Show HN: GPU-accelerated sandboxes for running AI coding agents in parallel [video]

1 points by lewq 9 hours ago

Hey HN! I've been building a system to run multiple AI coding agents in parallel, each in their own GPU-accelerated sandbox. The problem I kept running into: when you're working with AI assistants on real projects, you want them doing multiple things at once (refactoring module A, implementing feature B, writing tests for C), but coordinating all that is a mess. You lose track of what's happening, agents step on each other, and you end up babysitting instead of building. So I built HADES - think of it as a desktop environment for each agent, running on GPU-accelerated VDI backends. You write high-level specs, spin up multiple agents in isolated environments, and they each work on their own branch with their own MCP tools and RAG sources. The demo shows me creating two Snake games simultaneously (Python and Rust versions), then jumping into one with Moonlight streaming to pair-program with the agent in real-time. The latency is wild - sub-20ms, feels completely local. Each agent writes out structured spec files as it works, so you get this 30,000-foot view of everything happening in parallel.
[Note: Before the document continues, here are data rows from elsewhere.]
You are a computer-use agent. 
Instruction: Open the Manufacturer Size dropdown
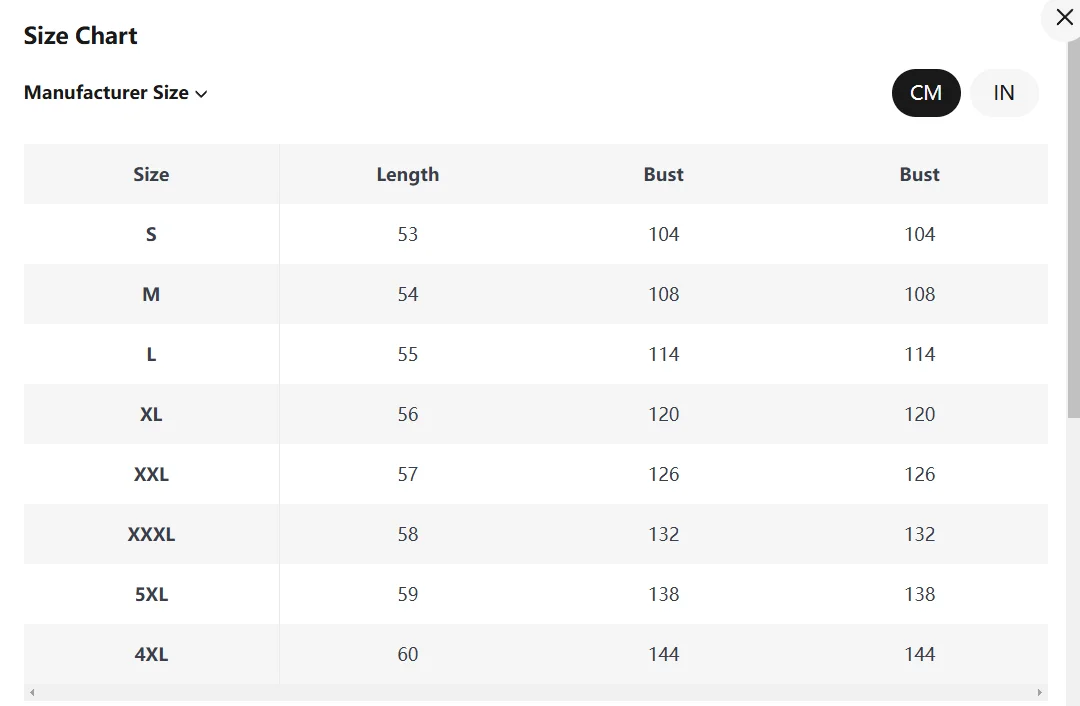click(x=115, y=92)
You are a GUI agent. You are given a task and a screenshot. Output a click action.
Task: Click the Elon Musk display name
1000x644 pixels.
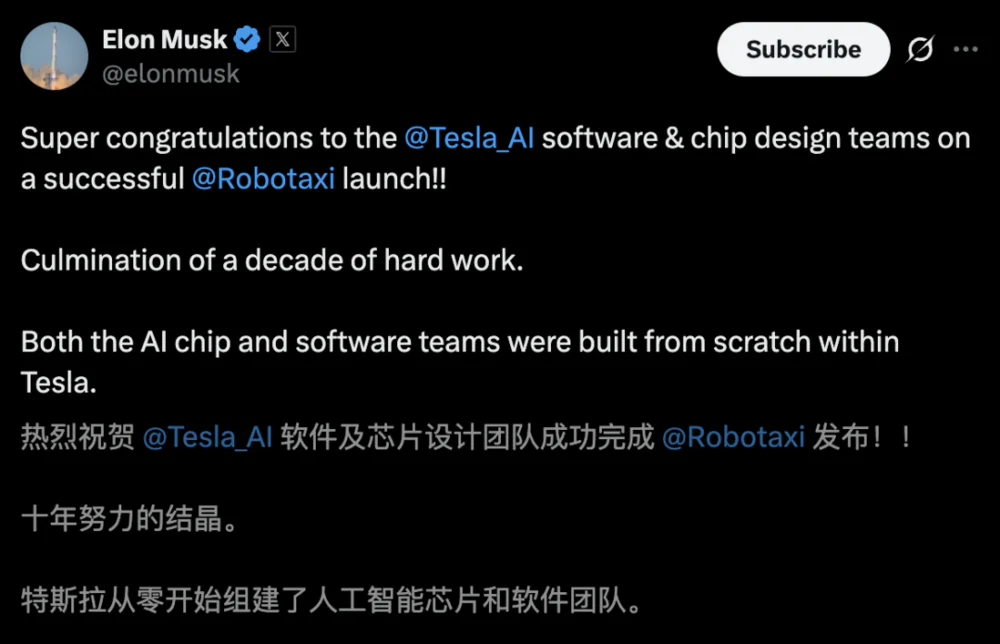click(x=165, y=40)
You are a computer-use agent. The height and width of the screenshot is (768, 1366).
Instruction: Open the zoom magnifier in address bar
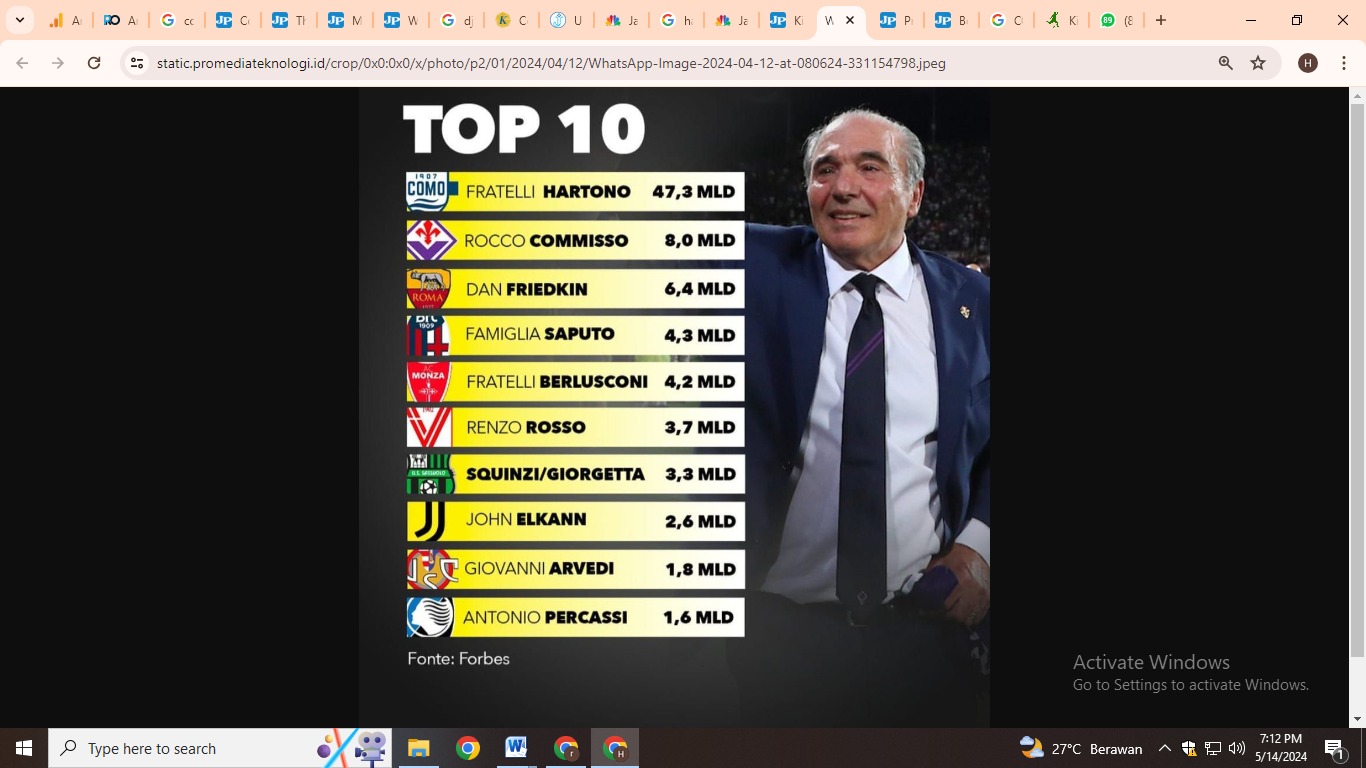pyautogui.click(x=1225, y=63)
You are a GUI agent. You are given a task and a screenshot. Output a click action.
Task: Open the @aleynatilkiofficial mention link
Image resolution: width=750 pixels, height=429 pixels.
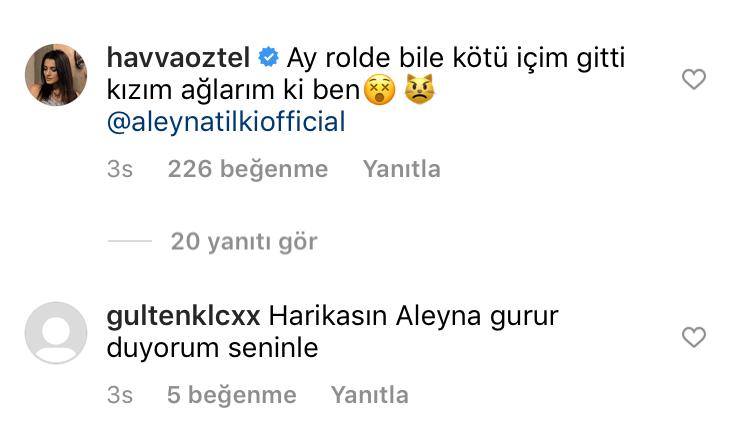pyautogui.click(x=226, y=121)
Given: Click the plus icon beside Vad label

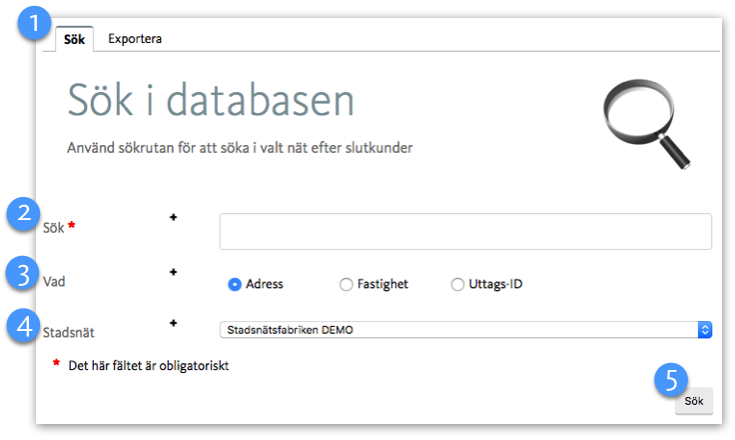Looking at the screenshot, I should [x=173, y=271].
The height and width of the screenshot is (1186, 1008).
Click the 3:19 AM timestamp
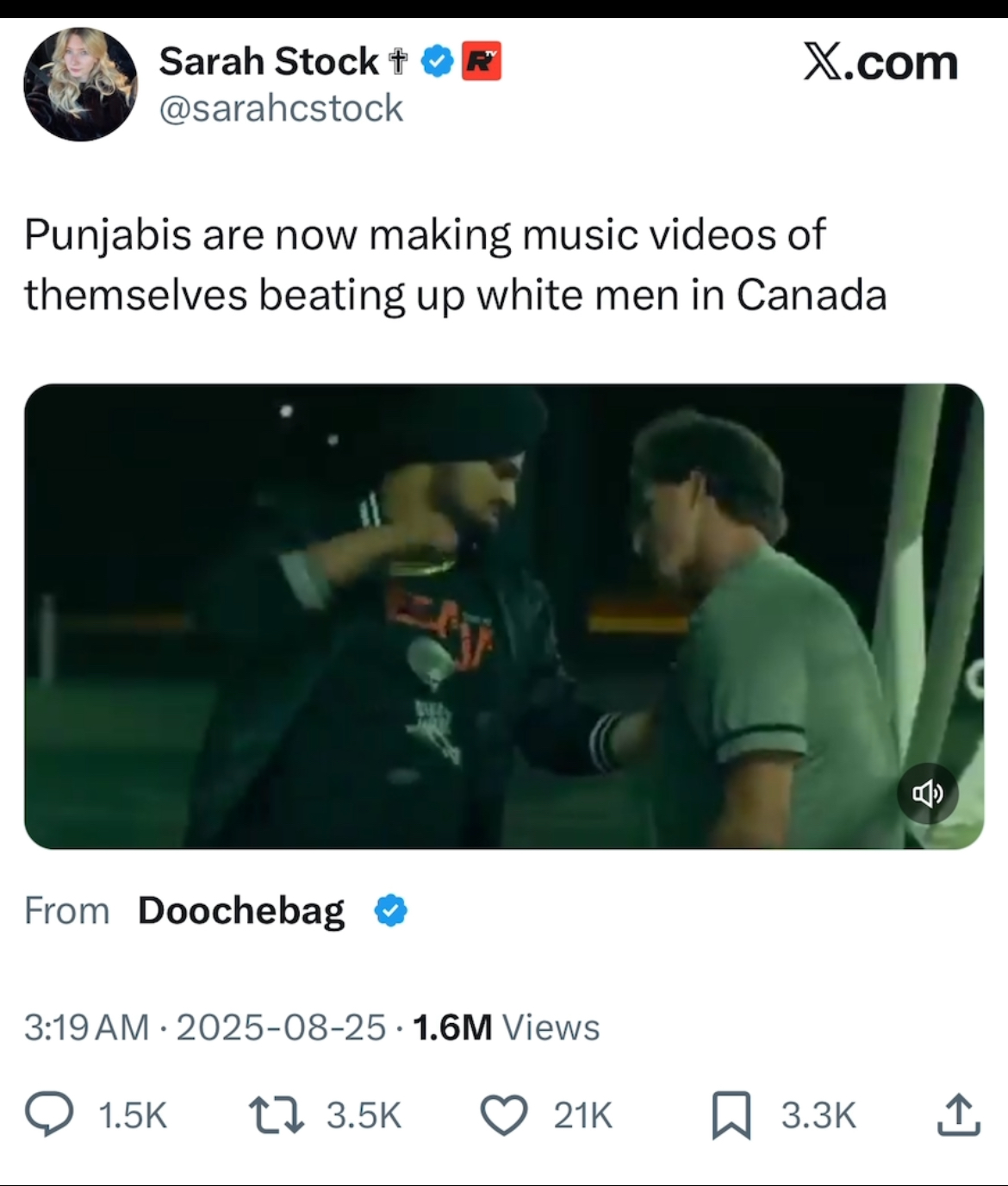[86, 1027]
When they're done, they make PRs that humans review and merge. Built this on top of our HPC infrastructure (we normally deploy ML workloads on Slurm clusters for supercomputing customers). Turns out the same tech that schedules thousands of GPU jobs is pretty good at orchestrating AI agents. Currently running private beta. Also shout-out to the folks in our Discord who've already got this running on macOS - that's not even something I've tested yet! Tech stack: Slurm, NVIDIA Container Toolkit, Wayland screencopy, Moonlight protocol, Docker/Harbor. Would love feedback, especially from folks doing multi-agent development or running dev environments at scale.